- _PROBLEM DETAILS_:
Nothing but the lines from the one containing "Screen dimensions: 1568x773" to the end of the records below should be output, each exactly as written.

[Stored items]
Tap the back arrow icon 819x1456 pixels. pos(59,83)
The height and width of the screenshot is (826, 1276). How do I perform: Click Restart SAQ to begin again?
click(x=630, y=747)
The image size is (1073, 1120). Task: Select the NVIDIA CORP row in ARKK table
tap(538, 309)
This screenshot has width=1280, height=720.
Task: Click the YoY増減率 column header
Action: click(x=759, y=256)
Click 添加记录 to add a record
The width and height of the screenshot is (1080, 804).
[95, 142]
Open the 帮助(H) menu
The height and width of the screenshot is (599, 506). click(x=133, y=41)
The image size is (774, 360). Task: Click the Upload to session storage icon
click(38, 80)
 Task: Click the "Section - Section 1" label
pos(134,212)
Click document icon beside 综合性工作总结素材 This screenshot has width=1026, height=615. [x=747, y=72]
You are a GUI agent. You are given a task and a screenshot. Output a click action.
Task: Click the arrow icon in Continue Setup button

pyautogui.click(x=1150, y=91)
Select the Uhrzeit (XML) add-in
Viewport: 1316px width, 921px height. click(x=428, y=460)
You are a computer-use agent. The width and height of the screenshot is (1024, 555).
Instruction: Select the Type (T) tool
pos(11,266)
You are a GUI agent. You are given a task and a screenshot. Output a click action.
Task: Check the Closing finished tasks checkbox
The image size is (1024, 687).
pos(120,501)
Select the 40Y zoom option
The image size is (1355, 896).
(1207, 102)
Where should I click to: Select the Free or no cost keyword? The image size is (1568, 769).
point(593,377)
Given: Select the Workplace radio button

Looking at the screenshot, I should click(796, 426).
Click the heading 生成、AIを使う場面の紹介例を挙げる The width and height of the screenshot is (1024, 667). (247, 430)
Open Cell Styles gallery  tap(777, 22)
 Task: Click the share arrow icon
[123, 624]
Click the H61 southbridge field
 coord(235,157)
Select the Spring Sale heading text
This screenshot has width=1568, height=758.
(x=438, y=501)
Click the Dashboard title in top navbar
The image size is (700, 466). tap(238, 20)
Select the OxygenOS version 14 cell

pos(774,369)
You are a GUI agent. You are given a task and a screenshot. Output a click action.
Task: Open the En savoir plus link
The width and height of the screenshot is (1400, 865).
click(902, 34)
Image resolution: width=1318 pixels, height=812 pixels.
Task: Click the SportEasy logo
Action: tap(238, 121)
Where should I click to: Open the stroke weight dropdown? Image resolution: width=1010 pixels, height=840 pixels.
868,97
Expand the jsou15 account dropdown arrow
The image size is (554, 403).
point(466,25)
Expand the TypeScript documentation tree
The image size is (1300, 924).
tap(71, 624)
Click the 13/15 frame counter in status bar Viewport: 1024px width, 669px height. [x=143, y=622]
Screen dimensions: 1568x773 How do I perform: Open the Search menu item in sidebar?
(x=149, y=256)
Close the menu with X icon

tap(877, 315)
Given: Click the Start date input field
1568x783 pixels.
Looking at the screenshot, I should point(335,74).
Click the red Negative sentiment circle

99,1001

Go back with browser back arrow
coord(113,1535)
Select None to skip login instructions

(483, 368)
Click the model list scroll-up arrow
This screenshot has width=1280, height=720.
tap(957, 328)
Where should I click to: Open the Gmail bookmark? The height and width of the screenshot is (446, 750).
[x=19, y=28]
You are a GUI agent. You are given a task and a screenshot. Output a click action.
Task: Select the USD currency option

- _SOLUTION BELOW_:
Screen dimensions: 1568x773 How do I perform: Open the Search menu item in sidebar?
(x=149, y=256)
Close the menu with X icon

tap(877, 315)
Given: Click the Start date input field
1568x783 pixels.
Looking at the screenshot, I should point(335,74).
Click the red Negative sentiment circle

99,1001

Go back with browser back arrow
coord(113,1535)
Select None to skip login instructions

(483, 368)
Click the model list scroll-up arrow
This screenshot has width=1280, height=720.
tap(957, 328)
Where should I click to: Open the Gmail bookmark? The height and width of the screenshot is (446, 750).
[x=19, y=28]
You are a GUI agent. You are given a task and a screenshot. Output a click action.
Task: Select the USD currency option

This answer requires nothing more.